The Ministry of Transportation and Communications (MOTC) yesterday said that it would consider revising a proposed amendment to the Railway Act (鐵路法) after lawmakers said the amendment seems designed to punish foreign workers who use train stations as meeting points.
The amendment, which was submitted to the legislature two years ago, was reviewed by lawmakers on the legislature’s Transportation Committee on Wednesday.
The amendment says that people preventing other passengers in railway stations from passing through or using station entrances, exits, ticket gates, ticket vending machines, escalators or other facilities and who ignore requests to leave could be fined NT$1,500 to NT$7,500.
Lawmakers said the amendment was targeted at foreign workers.
“The clause was obviously stipulated after workers from Indonesia gathered in the lobby of the Taipei Railway Station last year in celebration of Eid al-Fitr, the festival of breaking a fast observed by Muslims,” Democratic Progressive Party (DPP) Legislator Kuan Bi-ling (管碧玲) said. “It restricts people’s freedom to gather. I strongly oppose this amendment.”
Deputy Minister of Transportation and Communications Frank Fan (范植谷) said that the amendment was given to the legislature two years ago, when massive gatherings of foreign workers at railway stations was not a problem. He added that the penalties were set by referencing Article 50 of the Mass Rapid Transit Act (大眾捷運法).
“We will not ban workers from meeting at train stations to celebrate religious holidays.
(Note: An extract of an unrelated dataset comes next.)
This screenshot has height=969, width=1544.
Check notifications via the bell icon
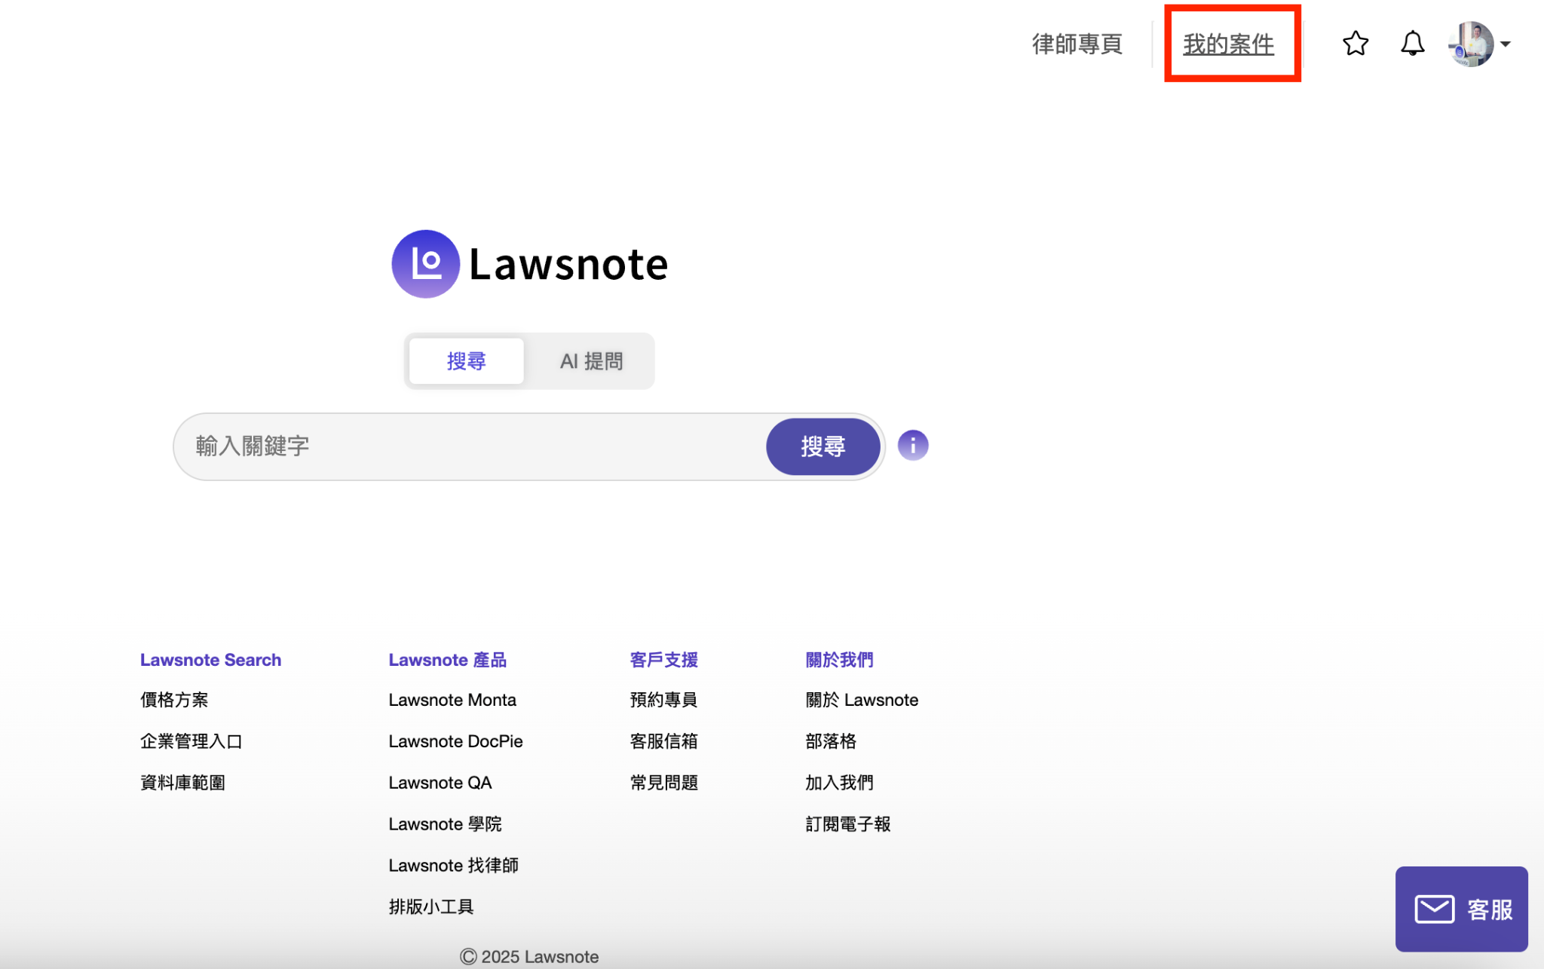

Rather, we will work with the Ministry of Labor and the Taiwan International Workers’ Association to help organize the events,” Fan said.
Fan said that MOTC officials are considering changes to the amendment that will allow some flexibility in the enforcement of the act.
The Taiwan International Workers’ Association yesterday condemned the proposed amendment.
“Whatever the officials say their intention is behind the amendment, it is obvious who the targets are, because there are only certain groups of people who linger in or around a train station: foreign workers on Sundays and homeless or young people on weekdays,” Chen Hsiu-lien (陳秀蓮), a policy researcher for the group, told the Taipei Times by telephone.
She added that public places are for the public to freely gather or move around and they are especially important for people who lack resources, such as foreign workers.
“Taiwan has allowed foreign workers since 1992. Over the past 22 years, policymakers seem not to have realized that they have a life besides work and since most of them either stay with their employers or live in dormitories, where else can they go on their days off?” Chen said. “If you do not allow them to gather in train stations, they will have to gather in parks.”
“Maybe then people will say there are too many foreign workers in the parks and there will be more legislation,” Chen said.
Chen said that she has been personally invited to gatherings of foreign workers on Sunday afternoons in parks in Taipei, but on several occasions nearby residents called the police, saying that the foreign workers were too noisy and bothersome.
“But it is a park and it is Sunday afternoon,” Chen said.
“I can’t understand why people think it is okay for stores and restaurants to take up public space, but not foreign workers,” she said. “It’s discrimination.”